Agnostic WEL package, which accepts x, y and a top and bottom of the well screens.
This package can be written to any provided model grid.
Any number of WEL Packages can be specified for a single groundwater flow model.
https://water.usgs.gov/water-resources/software/MODFLOW-6/mf6io_6.0.4.pdf#page=63
Parameters
----------
y: list of floats or np.array of floats
is the y location of the well.
x: list of floats or np.array of floats
is the x location of the well.
screen_top: list of floats or np.array of floats
is the top of the well screen.
screen_bottom: list of floats or np.array of floats
is the bottom of the well screen.
rate: list of floats or xr.DataArray
is the volumetric well rate. A positive value indicates well
(injection) and a negative value indicates discharge (extraction) (q).
If provided as DataArray, an ``"index"`` dimension is required and an
optional ``"time"`` dimension and coordinate specify transient input.
In the latter case, it is important that dimensions are in the order:
``("time", "index")``
concentration: array of floats (xr.DataArray, optional)

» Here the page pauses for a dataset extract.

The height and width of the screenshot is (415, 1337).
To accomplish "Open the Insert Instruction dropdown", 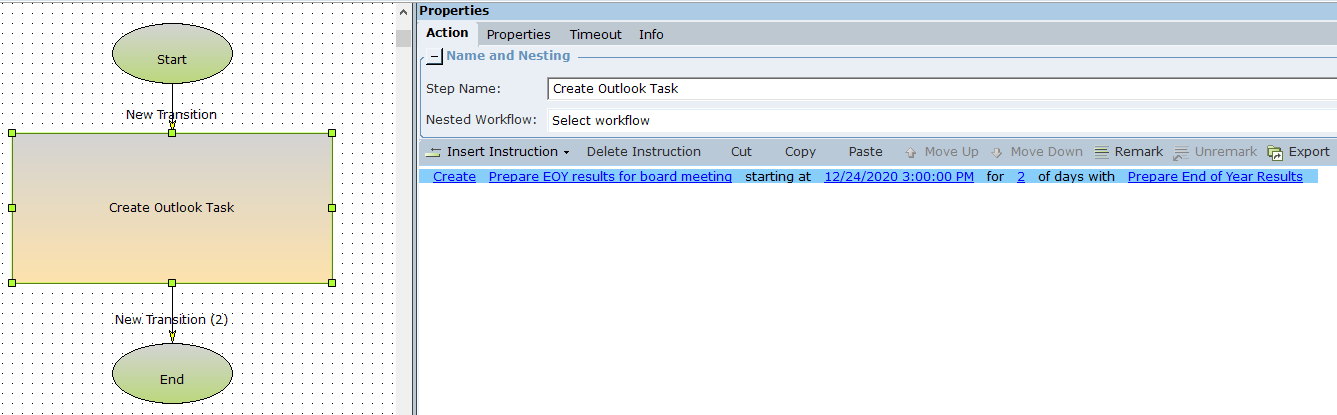I will (x=497, y=152).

if this flow package is used in simulations also involving transport, then this array is used
as the concentration for inflow over this boundary.
concentration_boundary_type: ({"AUX", "AUXMIXED"}, optional)
if this flow package is used in simulations also involving transport, then this keyword specifies
how outflow over this boundary is computed.
id: list of Any, optional
assign an identifier code to each well. if not provided, one will be generated
Must be convertible to string, and unique entries.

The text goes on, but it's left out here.